Basically, the second order to me really boils down to this: AI generated content isn’t really a ‘brand’. Good writing shops tend to build a following with their writers and expectations with their editors. The writing, investigative, and editorial bent of a house is essentially what makes a shop. See The Economist and The New Yorker as examples. In other places, a lot of niche shops are selling personality as much as product with youtube, podcasts, and others.
this means there is no real ‘value add’ someone like an AI shop can provide. You are throwing yourselves down the hole of becoming a pure commodity, and as every business major knows, being a commodity sucks. Short term profitable, but literally no one cares about where a mass produced nail comes from and its a race to the bottom of price.

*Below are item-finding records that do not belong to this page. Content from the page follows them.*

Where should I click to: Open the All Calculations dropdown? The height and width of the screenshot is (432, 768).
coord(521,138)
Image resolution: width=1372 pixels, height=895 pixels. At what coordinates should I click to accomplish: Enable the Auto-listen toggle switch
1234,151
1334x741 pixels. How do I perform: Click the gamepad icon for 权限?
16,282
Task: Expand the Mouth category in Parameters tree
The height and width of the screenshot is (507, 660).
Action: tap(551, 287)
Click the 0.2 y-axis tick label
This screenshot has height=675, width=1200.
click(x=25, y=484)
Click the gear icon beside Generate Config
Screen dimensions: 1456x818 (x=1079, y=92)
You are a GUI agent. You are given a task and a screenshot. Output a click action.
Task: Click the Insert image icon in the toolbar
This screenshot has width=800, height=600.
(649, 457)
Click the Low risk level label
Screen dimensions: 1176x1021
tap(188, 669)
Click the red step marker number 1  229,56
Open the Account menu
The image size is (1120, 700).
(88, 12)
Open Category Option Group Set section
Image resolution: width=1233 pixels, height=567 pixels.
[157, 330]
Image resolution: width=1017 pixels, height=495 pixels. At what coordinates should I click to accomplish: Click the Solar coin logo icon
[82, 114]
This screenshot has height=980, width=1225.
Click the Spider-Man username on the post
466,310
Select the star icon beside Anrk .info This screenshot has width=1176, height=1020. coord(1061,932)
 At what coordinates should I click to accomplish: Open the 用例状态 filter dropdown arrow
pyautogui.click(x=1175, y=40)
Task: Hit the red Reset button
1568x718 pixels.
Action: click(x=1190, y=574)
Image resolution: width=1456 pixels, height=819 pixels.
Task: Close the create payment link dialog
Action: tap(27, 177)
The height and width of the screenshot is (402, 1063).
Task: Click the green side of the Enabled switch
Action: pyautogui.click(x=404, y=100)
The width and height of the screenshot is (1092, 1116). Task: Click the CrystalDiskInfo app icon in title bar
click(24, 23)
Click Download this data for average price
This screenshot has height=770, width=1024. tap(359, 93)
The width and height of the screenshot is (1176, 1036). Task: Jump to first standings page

So, as time goes on, with the barrier for entry being incredibly low, every bill and joe who fancies themselves an SEO wizard has no reason to not jump in, so your competition rises and your ability to charge some value for (ads?) drops a lot. But that’s the tip of the iceberg. Many of the companies that would occupy this brandless, commodity-filling space are way better positioned to make a run at it than the GAMURS Groups of the world. Microsoft’s Bing chat and (probably soon to follow Bard) will whip your ass in the long-game. Why search Bing to get an AI article from the Escapist when Bing will do it for me? I really doubt anything churned out by an AI with some edits will be that much better per convenience.
This whole could easily collapse in on itself. Like a lot of people in the AI space, I’m interested to watch what happens when AI begins to consume and be built on its own content.
Basically, the second order to me really boils down to this: AI generated content isn’t really a ‘brand’. Good writing shops tend to build a following with their writers and expectations with their editors. The writing, investigative, and editorial bent of a house is essentially what makes a shop. See The Economist and The New Yorker as examples. In other places, a lot of niche shops are selling personality as much as product with youtube, podcasts, and others.
Yep. This is why I’ve been a paying subscriber to Ars Technica for over a decade. You’re exactly correct. Ditto with NPR.
These companies planning to become unnecessary middlemen between you and ChatGPT seem to be kind of short sighted. If you’re not providing your own (often stupid) insight then what do you really provide beyond writing prompts and saving the result on your site.
The fact that I can open up ChatGPT right now and say "Write a Kotaku article about why Tetris is racist" and get a 100% believable result out of it should be a sign that they've been replaceable for a while now.
I’m just waiting until these models get completely unraveled by training on output. The more people use generative AI to make stuff online, the more useless the internet is as a data source.